I use three, all on the edge of the apron, because we always use all of the stage (all the way up to the edge of the apron). I always phase (polarity) reverse the middle one so that I don't have interference problems. Also, the balance between gain and volume level is VERY important and must be tweaked to perfection for these mics to work to their highest potential.


----------



## Andy_Leviss

> I always phase (polarity) reverse the middle one so that I don't have interference problems.



Polarity reversing the middle one isn't going to help you with phasing in that situation. The phasing that causes a problem in PCCs that are in overlapping pickup areas is over a much wider range than just being 180-degrees out of phase and is not linear across the entire bandwidth of the microphone. All polarity reversing does is produce an end result that is effectively the same as putting the input exactly 180-degrees out of phase across the entire bandwidth. It may help things minorly, it may do nothing, or it may make things worse. And then an actor can take two steps, and all the relationships involved will change.

The only way to effectively use multiple overlapping PCCs (or any other mic) is to actively mix them. Theoretically, a GOOD automatic mixer could work for a situation like a meeting, but for a play or other performance it's not going to be anywhere near as good as mixing manually.


----------



## PATech

One little trick that I recently picked up from an old hand who's been mixing professionally since far before I was born is to incline the mic slightly towards the stage. He sets the mics up on a layer of foam that is slightly sloped (about 10 degrees or so) towards the stage. We used this technique when a touring tap-dance company came through and the increased quality of the pick-up and gain-before-feedback was impressive. With a few EQ cuts to take care of some hollowness in the sound, the PCC's picked up the taps faithfully and they sounded really transparent in the mix with the live jazz band in the pit. Has anyone else had success with this technique?


----------



## tonedeafsoundguy

The biggest problem we have with any pcc is to get too far forward on the stage. The reason for this is that we have a speaker cluster hanging just in front of the proscenium. Moving the mic down stage puts the mic pickup range too near the speaker output range. This doesn't allow for a lot of gain before feedback. We also have an hydraulic pit and the stage is hollow from pit edge to plaster line, so using floor mics we have to put foam under the mics to reduce the drum effect of the hollow stage. 
Yes tilting the mics 10 deg. does help.


----------



## mbenonis

I also place my PCC's on a piece of foam to reduce footstep noise. If you're wondering where to get foam cheap, you may not need to look further than your resident lampies. If they order Osram lamps, chances are they come wrapped in a piece of foam which is just the right thickness for use with floor mics.
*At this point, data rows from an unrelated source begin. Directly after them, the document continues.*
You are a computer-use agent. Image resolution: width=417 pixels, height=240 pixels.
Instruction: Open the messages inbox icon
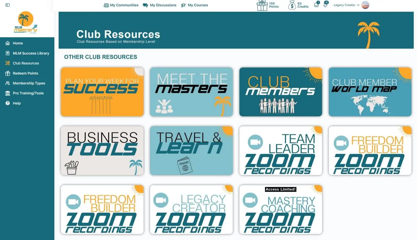316,5
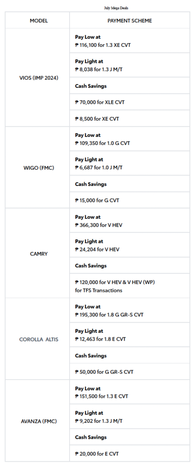The width and height of the screenshot is (195, 470).
Task: Click the COROLLA ALTIS model cell
Action: coord(38,339)
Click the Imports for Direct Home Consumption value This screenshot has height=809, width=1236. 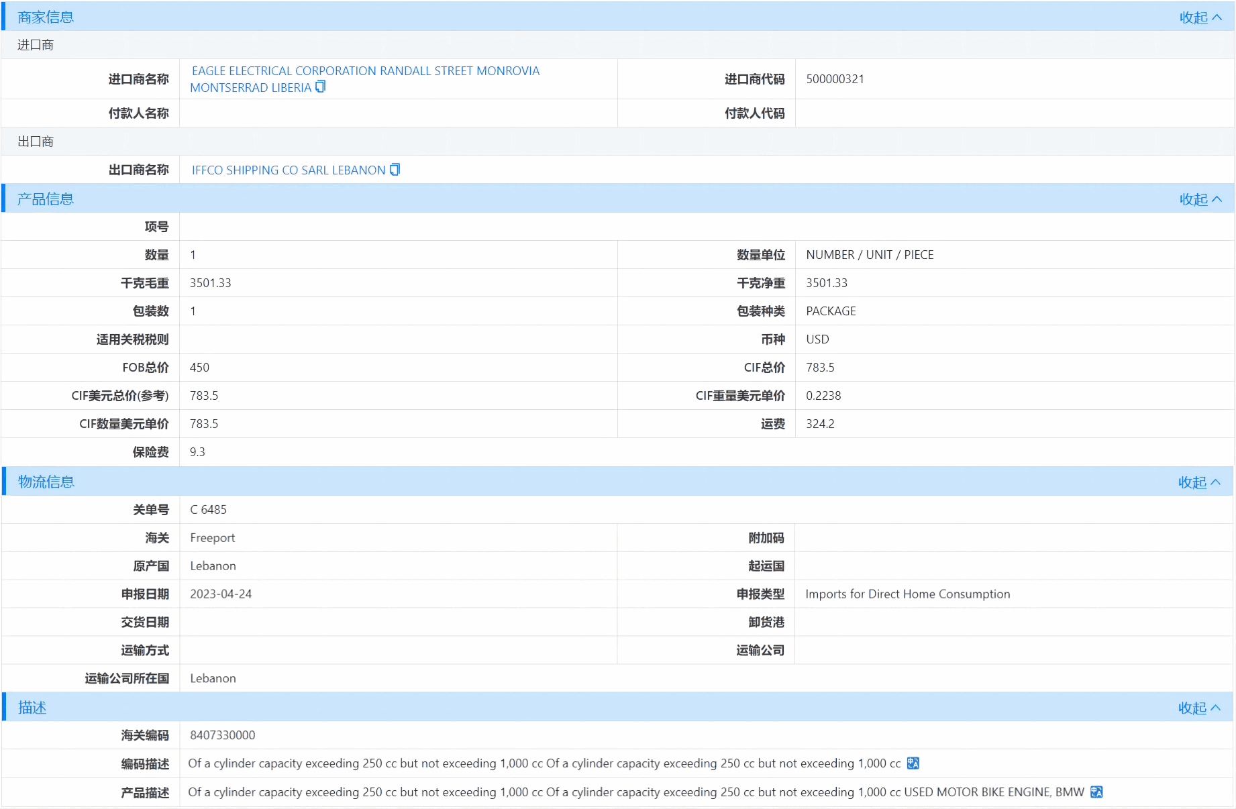[907, 594]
Just ask them to save it for you.


----------



## cutlunch

fhs-tech said:


> Can anyone give me some good operating guidelines for these mics? Such as how far downstage of action? Spacing? Everytime I try to use these they seem to be no help. Any help would be greatly appreciated.



Have you checked out what Crown has to say about using their microphones properly.

The link below opens a PDF from Crown on the use of their range of PZM,PCC etc microphones.

http://www.crownaudio.com/pdf/mics/127089.pdf

This is the link to the info sheet for the particular microphone you have.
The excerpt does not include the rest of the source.